Our partner organization C.R.O.

While visiting C.R.O. in Mbale to see where our scholars restart their academic careers, I was taken by just how deeply the staff at C.R.O. loves and cares for all the C.R.O. children. Of course we have heard this. But seeing the C.R.O. staff interacting with the children and hearing the pride in their voices when they talk about the CROSO graduates gives this a deeper meaning.

During my first morning at C.R.O., the social workers at C.R.O. explained to me the complex and nuanced factors leading to the problem of street children in Uganda (not unlike those leading to poverty in the US). They also told me about the whole-child approach C.R.O. services provides. At the end of our meeting, the social workers genuinely thanked me for coming to C.R.O. and listening with an open mind and heart. However, I am most thankful for C.R.O. and for their work in pushing our scholars to achieve great things. It is because of the care of the C.R.O. staff that these students eventually become our scholars.

My new Ugandan friends

From the moment I arrived at the Entebbe airport on Sunday morning at 3:30am to the moment I was dropped off at the Entebbe airport on Saturday at midnight, I was always made to feel welcome and cared for. Not only by the C.R.O. staff and our scholars, but also by everyone I came into contact with while in Uganda.

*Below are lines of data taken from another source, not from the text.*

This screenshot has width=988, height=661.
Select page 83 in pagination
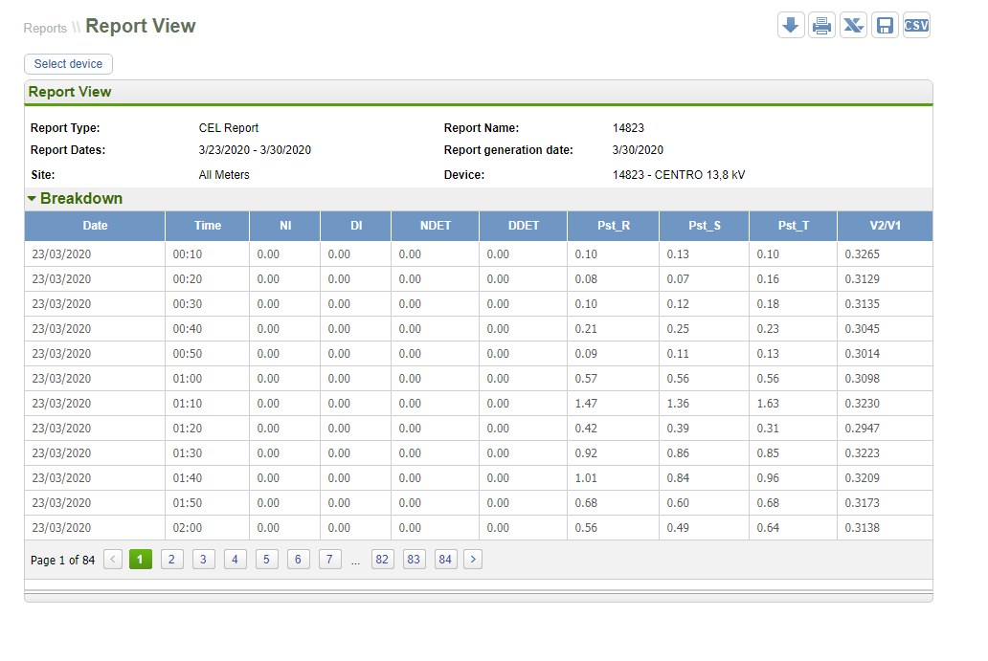(414, 559)
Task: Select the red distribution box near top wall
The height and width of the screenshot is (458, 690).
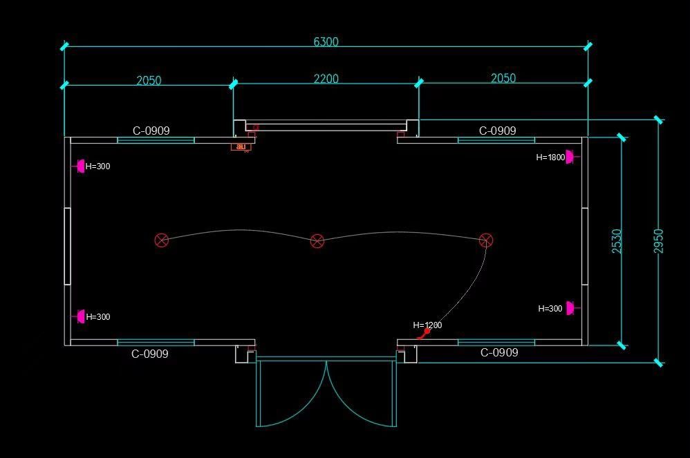Action: tap(241, 147)
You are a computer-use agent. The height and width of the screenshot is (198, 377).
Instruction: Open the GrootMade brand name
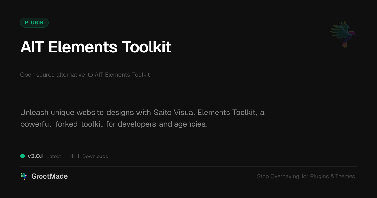tap(49, 176)
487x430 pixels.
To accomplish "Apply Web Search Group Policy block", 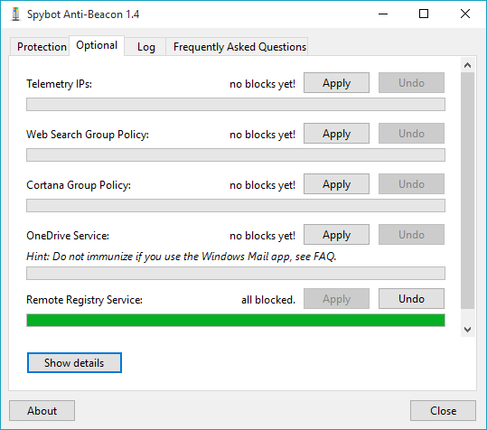I will [336, 134].
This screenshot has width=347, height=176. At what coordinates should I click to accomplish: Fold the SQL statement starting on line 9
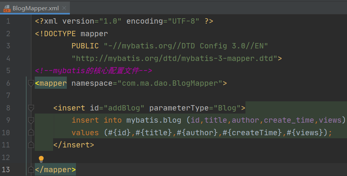point(31,120)
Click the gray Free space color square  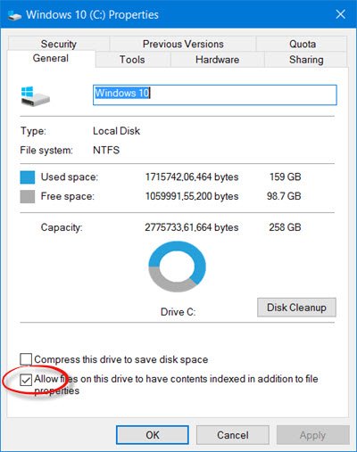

Because it doesn’t have the same level of tourism as neighboring countries, we tend to overlook just how friendly and welcoming Uganda is (and it’s beautiful! Go visit!). I am so thankful for my drivers Johnny and Felix, who not only helped me navigate the cities, but also Ugandan culture, politics, and the economy. And they made sure I tried yummy Ugandan snacks, too.

A supportive network at home

Having volunteered with CROSO for nearly five years now, I knew I would like to meet our scholars in person at some point, but the logistics of such a long trip around the world made this reality far off. So for that I am grateful for the people who helped me take this opportunity.

Specifically, I am thankful for the family that taught me the value of volunteering and community engagement. I am thankful for my partner and friends who encourage my passions. I am thankful to work at a company that understands the importance of a life outside work and didn’t blink an eye when I asked for a week off work during my first six months after starting a new job.

Attendees at the 2018 CROSO Benefit raising their paddles in support of our CROSO Scholars.

Attendees at the 2018 CROSO Benefit raising their paddles in support of our CROSO Scholars.

The larger CROSO community

Lastly, I am thankful for the CROSO community of donors, volunteers, and all-around cheerleaders who believe in our students as much as we do. There was a moment at our annual benefit in October during the paddle raise when it seemed like every paddle in the room was in the air, offering financial support. For me, who joined this organization when we could support only a small handful of students, this moment at the benefit was a breathtaking confirmation of CROSO’s work and of our students.

This week, as I tuck into my plate full of turkey and casseroles, I’ll take a moment to show gratitude for everything that CROSO has given to me, for the community that supports it, and for the scholars and graduates that daily do their parts to make the world a better place too.